Le Comité a exprimé sa préoccupation compte tenu du niveau sans précèdent de la circulation d’armes sophistiquées en Libye, qui aggrave le conflit et menace la paix et la sécurité du pays, des Etats voisins et du Sahel. Par ailleurs, le Comité a appelé la Commission de l’Union africaine à veiller à la mise en œuvre des mécanismes de lutte contre la criminalité et le terrorisme transfrontaliers auprès de ses Etats membres.
Vivement préoccupé par la dégradation de la situation humanitaire en Libye, le Comité a appelé à la protection internationale des migrants africains détenus en Libye et employés comme combattants et boucliers humains.
Le Comité a appelé à la mobilisation de l’aide humanitaire en faveur des populations vulnérables, des réfugiés et des déplacés internes. Le Comité a lancé également un appel aux parties belligérantes de veiller au strict respect du Droit International Humanitaire, notamment par la sécurisation des hôpitaux, des écoles ainsi que la facilitation de l’acheminement de l’aide.
Le Comité de Haut Niveau a souligné le principe de la souveraineté permanente des peuples sur leurs ressources naturelles et réaffirme que celles-ci en sont la propriété du peuple libyen.
Le Comité a rappelé que les installations portuaires et aéroportuaire civiles doivent être mises au service des citoyens libyens et placées en dehors de toute activité militaire mettant en péril la vie des civils ou les empêchant de bénéficier des services de ces installations.
Le Comité a décidé de préparer et de tenir la Conférence inter-libyenne de Réconciliation conformément aux décisions pertinentes de l’Union Africaine, en concertation avec les pays voisins et les Nations Unies.

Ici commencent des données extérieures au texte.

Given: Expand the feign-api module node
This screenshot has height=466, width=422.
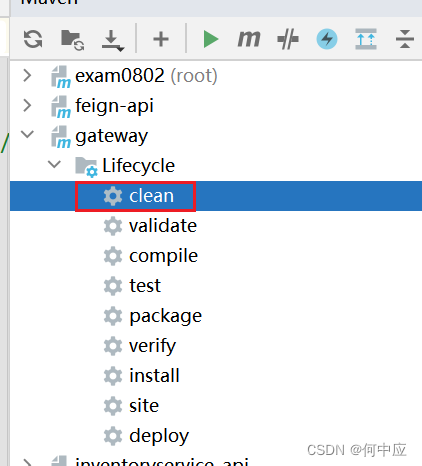Looking at the screenshot, I should point(27,106).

Dans cet ordre d’idées, le Comité a décidé de créer une Commission Préparatoire Inclusive de ladite conférence. Celle-ci doit être ouverte au Gouvernement d’Union Nationale, à l’Armée Nationale Libyenne, aux autres forces politiques et sociales nationales qui ne font pas partie des deux acteurs mentionnés.
En outre, le Comité a adopté une Feuille de Route fixant les principales étapes de ce processus. Cette feuille de route fixe la composition de la Commission préparatoire du forum, le calendrier de ses réunions, et statue sur les ressources humaines et financières requises pour le succès de sa mission.
Le Comité a exprimé sa gratitude à S.E.M Denis SASSOU-N’GUESSO, Président de la République du Congo et Président du Comité de Haut Niveau, pour son leadership et ses efforts inlassables dans la recherche d’une solution durable à la crise en Libye.